时间:2017-04-10 09:11:34

标签: r nls non-linear-regression non-standard-evaluation

我正在尝试使用"nlmrt"nls"对象转换为nls2对象。但是,如果我在调用中明确写出参数的名称,我只能设法做到这一点。我不能以编程方式定义参数名称吗?请参见可重现的示例:

library(nlmrt)

scale_vector <- function(vector, ranges_in, ranges_out){
    t <- (vector - ranges_in[1, ])/(ranges_in[2, ]-ranges_in[1, ])
    vector <- (1-t) * ranges_out[1, ] + t * ranges_out[2, ] 
}

shobbs.res  <-  function(x) {
    # UNSCALED Hobbs weeds problen -- coefficients are rescaled internally using
    # scale_vector

    ranges_in  <- rbind(c(0, 0, 0), c(100, 10, 0.1))
    ranges_out <- rbind(c(0, 0, 0), c(1, 1, 1)) 
    x <- scale_vector(x, ranges_in, ranges_out)

    tt <- 1:12
    res <- 100*x[1]/(1+10*x[2]*exp(-0.1*x[3]*tt)) - y }


y  <-  c(5.308, 7.24, 9.638, 12.866, 17.069, 23.192, 31.443, 
         38.558, 50.156, 62.948, 75.995, 91.972)
st  <-  c(b1=100, b2=10, b3=0.1)

ans1n <- nlfb(st, shobbs.res)
print(coef(ans1n))

这有效:

library(nls2)
ans_nls2 <- nls2(y ~ shobbs.res(c(b1, b2, b3)) + y, start = coef(ans1n), alg = "brute")
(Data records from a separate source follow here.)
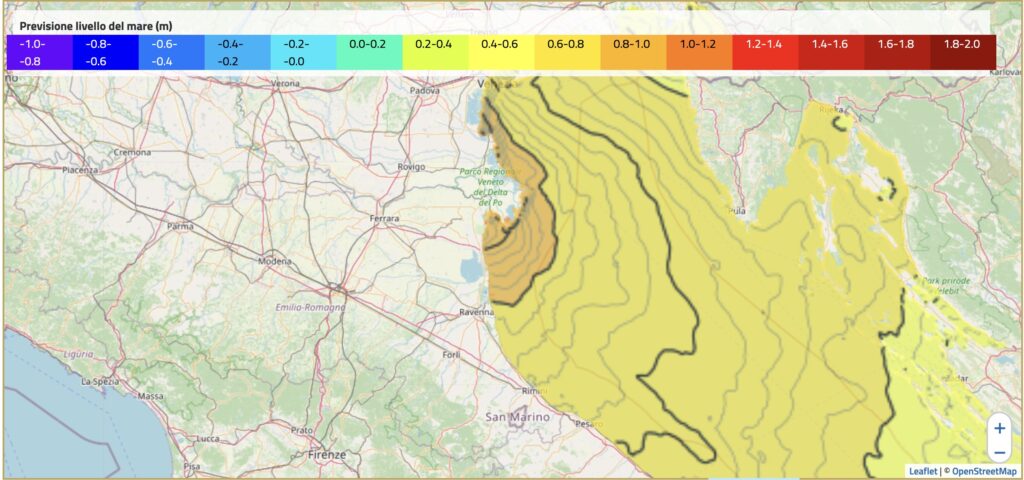The width and height of the screenshot is (1024, 480).
Task: Select the 1.0-1.2 orange legend swatch
Action: [699, 53]
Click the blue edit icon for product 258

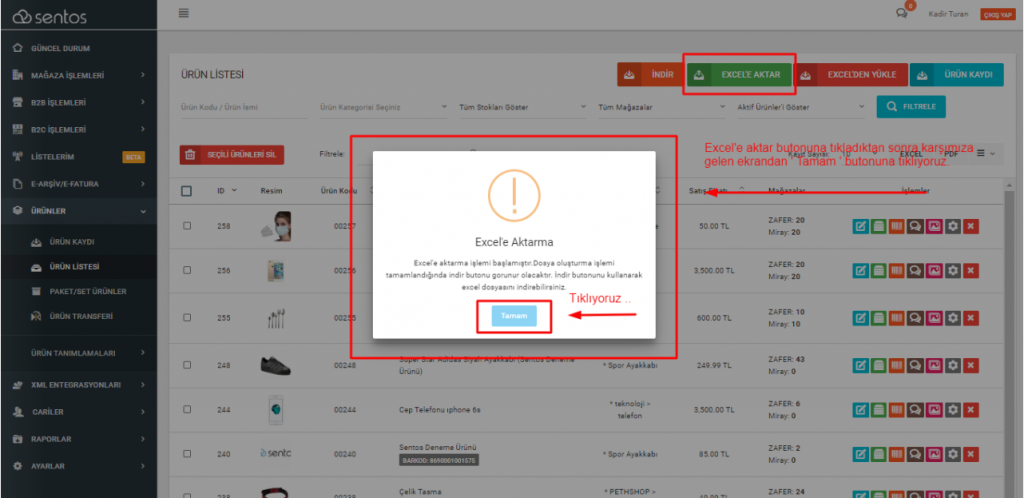tap(859, 227)
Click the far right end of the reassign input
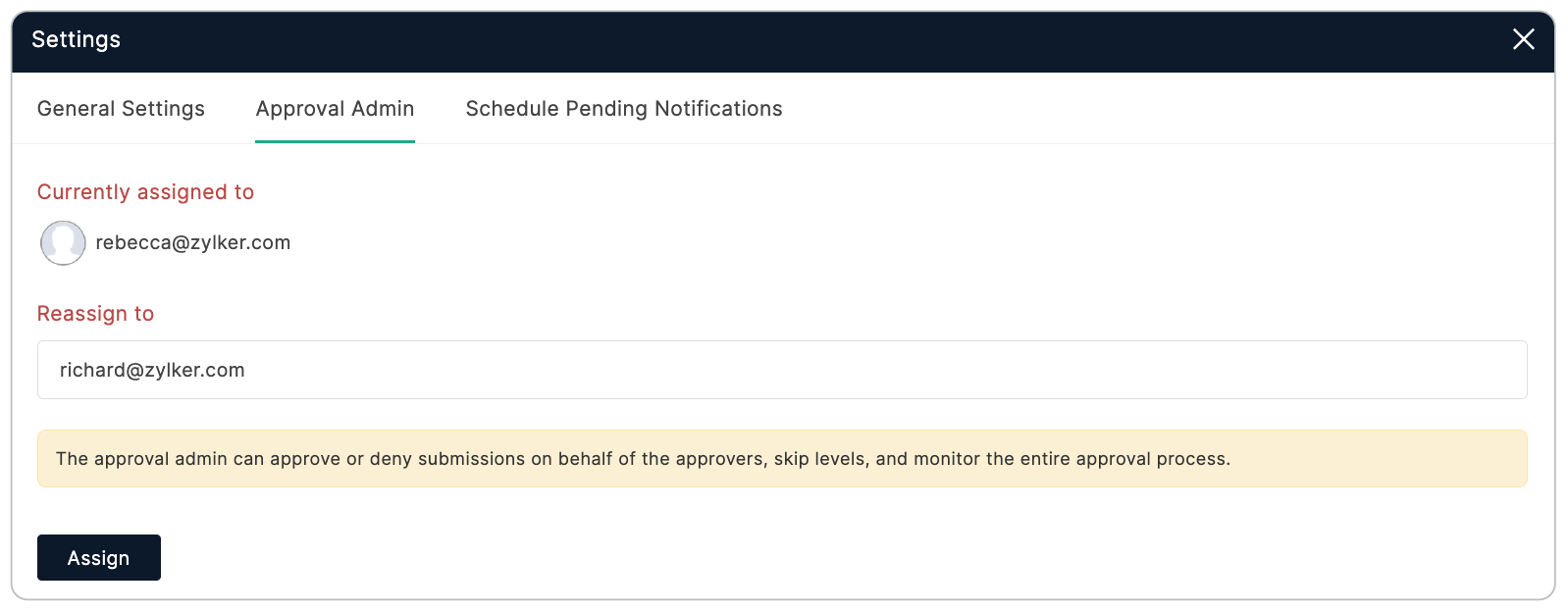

但是,这迫使我在调用nls2时对参数名称进行硬编码。由于与我的实际代码相关的原因,我希望能够做类似

的事情
ans_nls2 <- nls2(y ~ shobbs.res(names(st)) + y, start = coef(ans1n), alg = "brute")

但这会返回错误:

    Error in vector - ranges_in[1, ] : 
  non-numeric argument to binary operator 

是否可以解决此问题,而无需在nls2调用中明确硬编码参数名称?

1 个答案:

答案 0 :(得分:1)

nls2将接受一个字符串作为公式:

co <- coef(ans1n)
fo_str <- sprintf("y ~ shobbs.res(c(%s)) + y", toString(names(co)))

nls2(fo_str, start = co, alg = "brute")

,并提供:

Nonlinear regression model
  model: y ~ shobbs.res(c(b1, b2, b3)) + y
   data: NULL
      b1       b2       b3 
196.1863  49.0916   0.3136 
 residual sum-of-squares: 2.587

Number of iterations to convergence: 3 
Achieved convergence tolerance: NA